Wednesday, August 26, 2009

Tintin Behind Bars

Since 2007, it's been hard to track down Tintin in Brooklyn: a book of Tintin comics has been moved to a vault where contested books live. Quite literally, even: the Times' image shows a bank-like vault door to protect readers from the horrors found within, as though the Necronomicon is waiting inside to peel at the brain of anyone foolish enough to attempt it. Due to accusations of racist depictions of blacks in Africa, the book Tintin au Congo was deemed "not for the public," according to a children's room librarian, and it was removed from the public shelves. It is still available to the public, if requested, but by taking it off the public shelves this does constitute censorship by restricting access.

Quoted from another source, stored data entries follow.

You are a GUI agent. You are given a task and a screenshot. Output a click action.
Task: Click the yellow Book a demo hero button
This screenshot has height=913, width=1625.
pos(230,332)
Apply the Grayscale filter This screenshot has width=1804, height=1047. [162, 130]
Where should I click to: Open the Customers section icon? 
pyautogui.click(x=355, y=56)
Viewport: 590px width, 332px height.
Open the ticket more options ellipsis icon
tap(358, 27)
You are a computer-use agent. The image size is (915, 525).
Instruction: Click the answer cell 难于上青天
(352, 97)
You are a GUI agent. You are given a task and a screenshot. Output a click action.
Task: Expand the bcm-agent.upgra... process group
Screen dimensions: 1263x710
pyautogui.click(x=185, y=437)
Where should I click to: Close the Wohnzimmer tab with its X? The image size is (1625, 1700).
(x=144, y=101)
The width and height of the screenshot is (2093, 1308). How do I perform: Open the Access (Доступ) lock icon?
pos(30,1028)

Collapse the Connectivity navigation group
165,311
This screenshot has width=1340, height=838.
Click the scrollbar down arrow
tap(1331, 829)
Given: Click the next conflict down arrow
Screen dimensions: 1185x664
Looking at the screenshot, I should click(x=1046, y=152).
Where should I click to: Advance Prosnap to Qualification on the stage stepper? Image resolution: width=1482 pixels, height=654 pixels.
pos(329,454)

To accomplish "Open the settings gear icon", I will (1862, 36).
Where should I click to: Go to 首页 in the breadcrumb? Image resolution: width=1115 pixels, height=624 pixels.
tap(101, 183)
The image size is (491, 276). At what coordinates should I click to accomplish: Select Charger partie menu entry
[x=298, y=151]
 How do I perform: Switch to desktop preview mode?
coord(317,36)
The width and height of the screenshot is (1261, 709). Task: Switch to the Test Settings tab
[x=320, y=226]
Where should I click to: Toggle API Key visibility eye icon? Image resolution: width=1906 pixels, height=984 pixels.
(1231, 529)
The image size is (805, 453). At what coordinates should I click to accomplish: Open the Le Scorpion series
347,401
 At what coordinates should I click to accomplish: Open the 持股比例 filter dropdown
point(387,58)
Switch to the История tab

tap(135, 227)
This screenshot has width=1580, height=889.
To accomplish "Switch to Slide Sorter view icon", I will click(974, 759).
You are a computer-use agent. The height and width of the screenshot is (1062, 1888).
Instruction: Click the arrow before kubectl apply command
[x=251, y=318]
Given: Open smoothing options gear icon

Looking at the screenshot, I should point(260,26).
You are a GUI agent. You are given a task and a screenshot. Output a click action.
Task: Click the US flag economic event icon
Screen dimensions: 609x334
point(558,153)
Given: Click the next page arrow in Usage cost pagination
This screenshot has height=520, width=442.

This isn't the first suggestion of racism in Tintin comics: others have criticized Hergé's creation of a banker named Blumenstein as an anti-Semitic caricature - in fact, there's a cornucopia of archaic, cruel stereotypes in Tintin comics, but are stories from a time of Belgian colonialism, pre-World War II stereotypes appropriate to the period inappropriate today? Not necessarily, if context is provided, which is the common argument for classic works of literary art which offend modern sensibilities. In cases like Huckleberry Finn, what people are often offended by is a framework for defining and reinforcing their reason for offense, but I'm not familiar with Tintin enough to know whether that is the case for Hergé. That uncertainty is the root for the fear of a contextless racism: people don't want the book to be seen by those who do not understand it. It is a tragedy that people must only pursue what they already understand, and must be protected from the unknown, for fear they will reach the wrong conclusions.